What you should do: Copy everything in the bond market text below, from "JEFFREY GUNDLACH: Well, I" down to "now. Right now.", and switch every "leverage ratios" to "debt ratios".

═════ Text ═════

Nice piece in ZH on Jeff Gundlach dishing with Yahoo Finance on the vulnerability of the corporate bond market in the next recession. In our data analysis piece, which we reposted below, we highlight the fact largest holders of U.S. corporate bonds are “weak handed” foreigners. Given the diminishing market making capacity of the Street, good luck finding a bid when they decide to hit the exits.
Money quotes from the Bond King,
Major risks facing the market
JULIA LA ROCHE: Right. Well, a lot certainly has changed, as you mentioned. And you’re someone who’s known as someone who always looks at risk. You look at various risks. So I’m curious, what is on your radar right now? What are you focused on?
JEFFREY GUNDLACH: Well, I think the biggest risk– and it may not materialize for a little while longer– is that when the next recession comes, there’s going to be a lot of turmoil because the corporate bond market is extraordinarily leveraged. The ratings of the corporate bond market are very low. There’s a study by Morgan Stanley research that said that if you use leverage ratios alone– and there are other variables that the rating agencies used, but the most important, of course, is leverage ratios of a corporation. And if you use leverage ratios alone, that 45% of the investment grade bond market would be rated junk right now. Right now.

═════ Data ═════

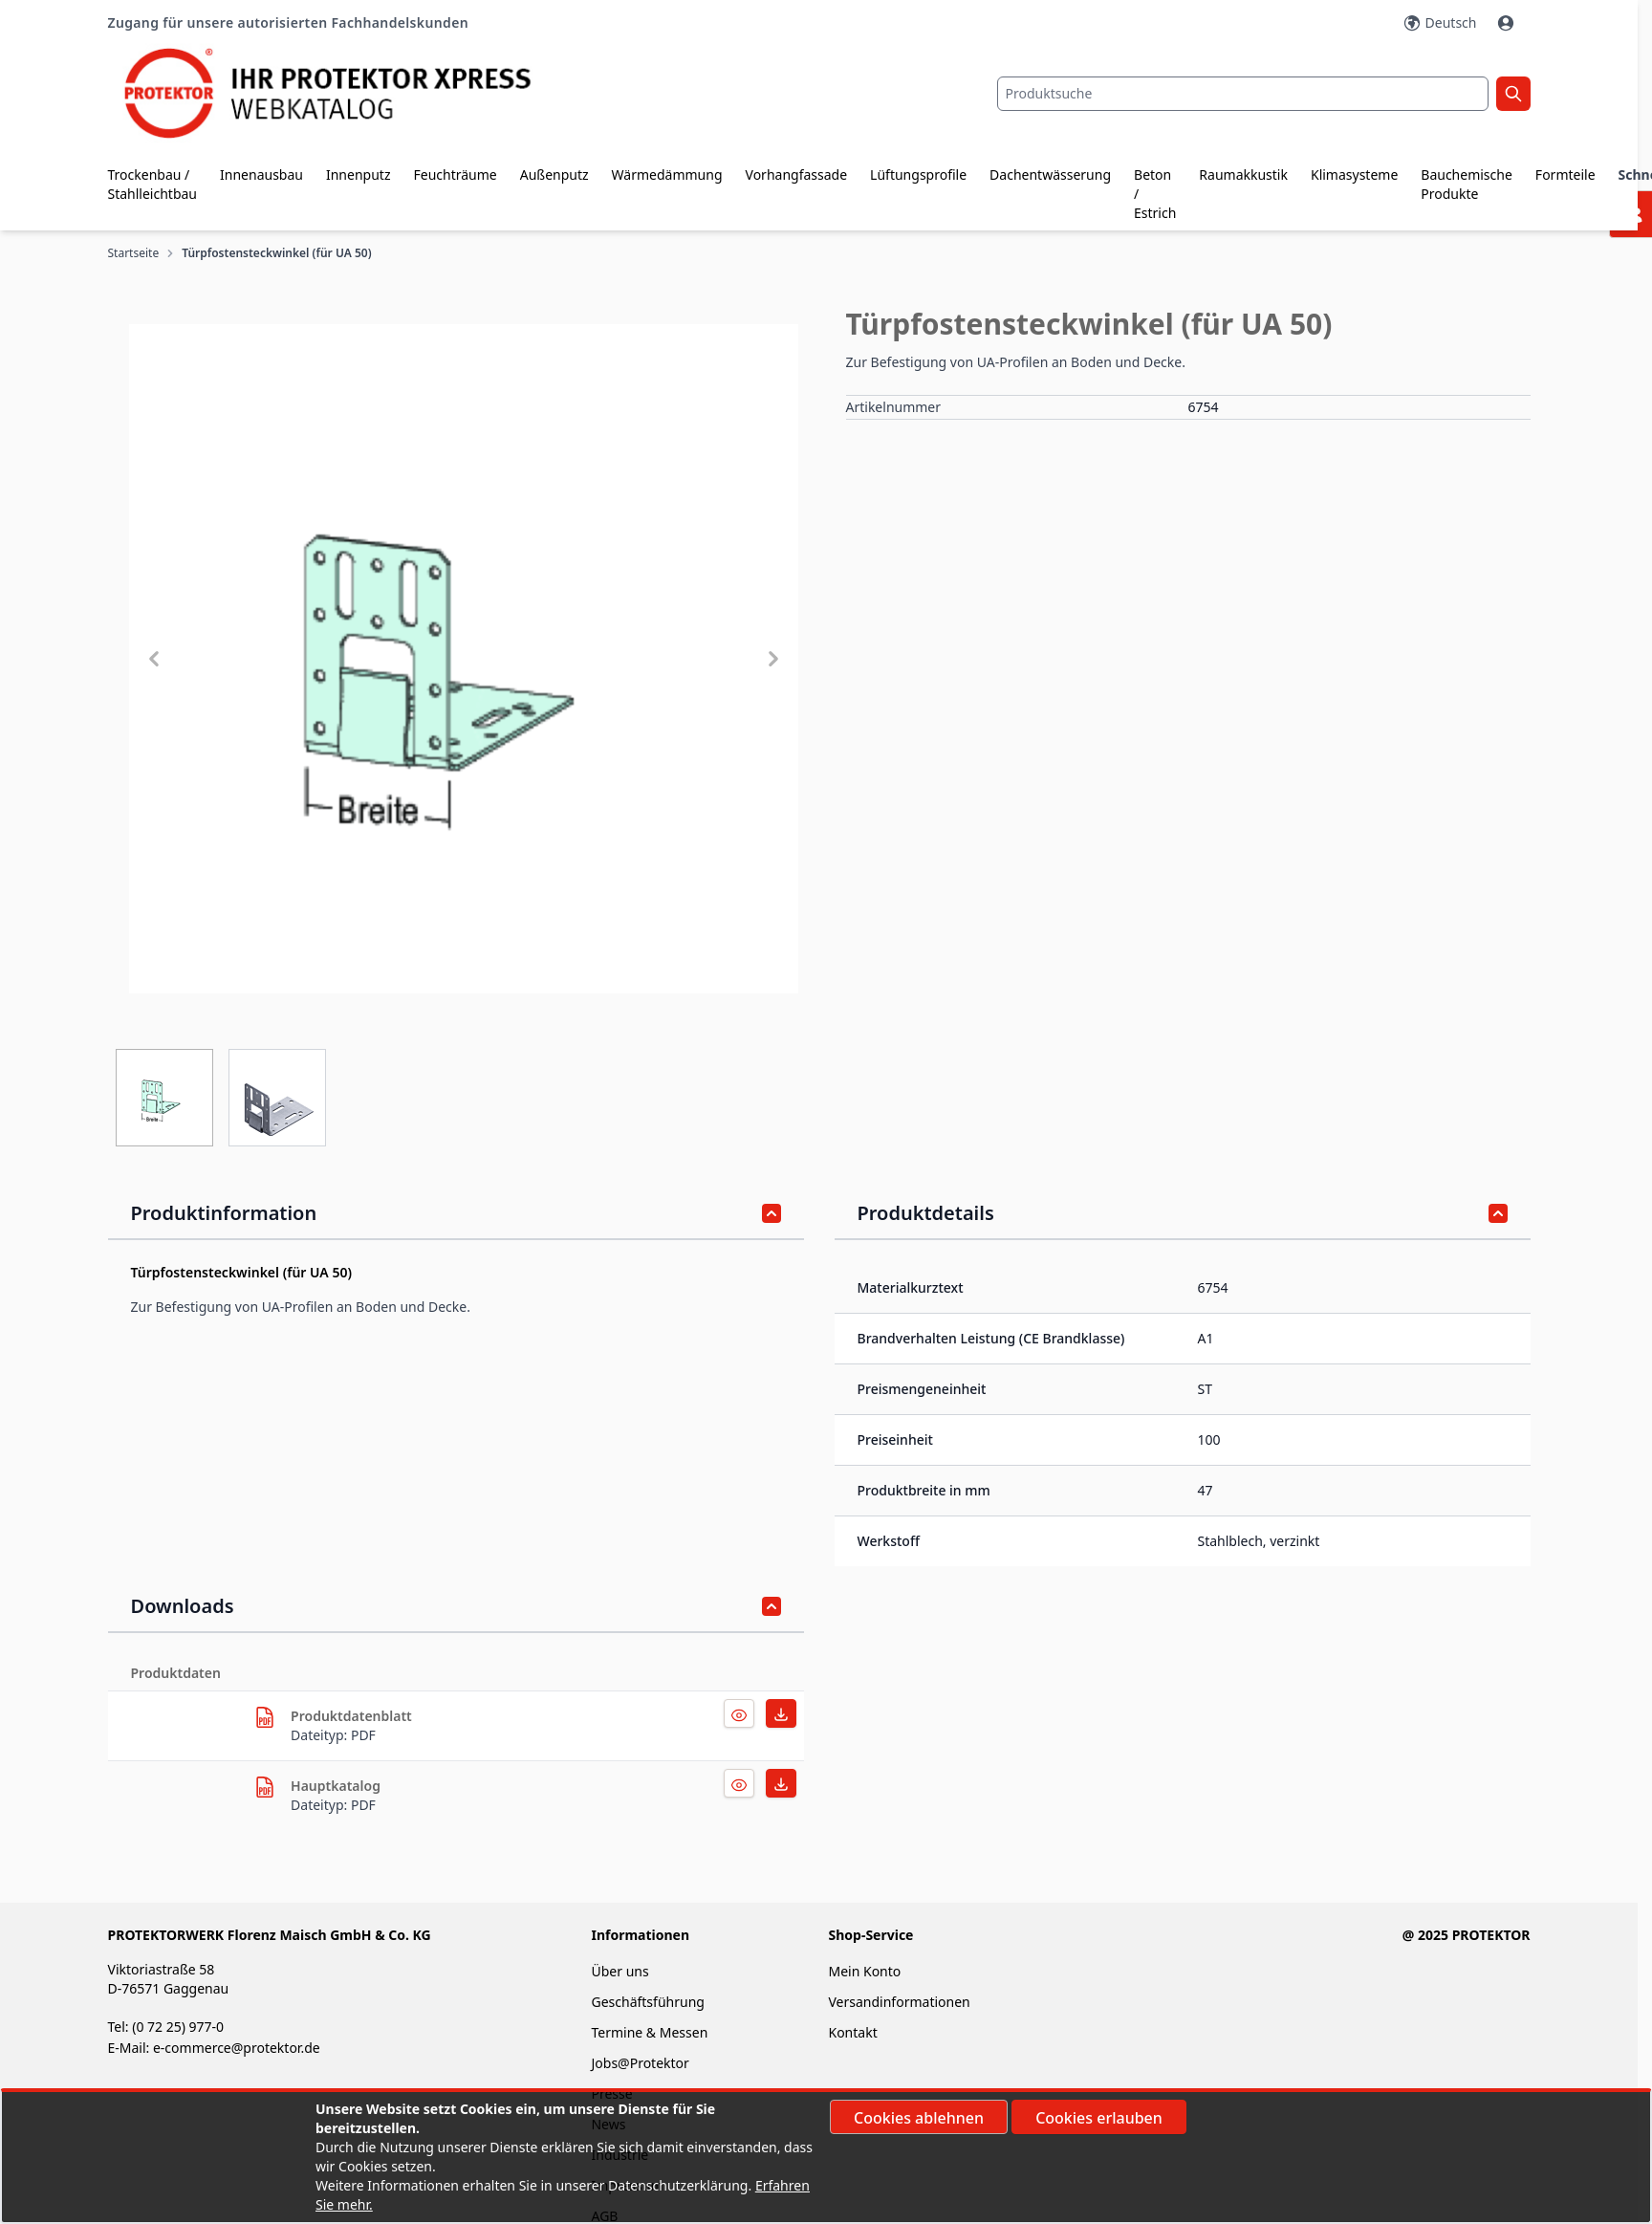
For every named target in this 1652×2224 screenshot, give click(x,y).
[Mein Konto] (1507, 23)
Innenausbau (261, 174)
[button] (463, 658)
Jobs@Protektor (639, 2063)
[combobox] (1243, 93)
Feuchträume (454, 174)
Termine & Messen (649, 2032)
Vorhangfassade (797, 174)
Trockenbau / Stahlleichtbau (153, 184)
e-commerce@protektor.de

═════

Output:
JEFFREY GUNDLACH: Well, I think the biggest risk– and it may not materialize for a little while longer– is that when the next recession comes, there’s going to be a lot of turmoil because the corporate bond market is extraordinarily leveraged. The ratings of the corporate bond market are very low. There’s a study by Morgan Stanley research that said that if you use debt ratios alone– and there are other variables that the rating agencies used, but the most important, of course, is debt ratios of a corporation. And if you use debt ratios alone, that 45% of the investment grade bond market would be rated junk right now. Right now.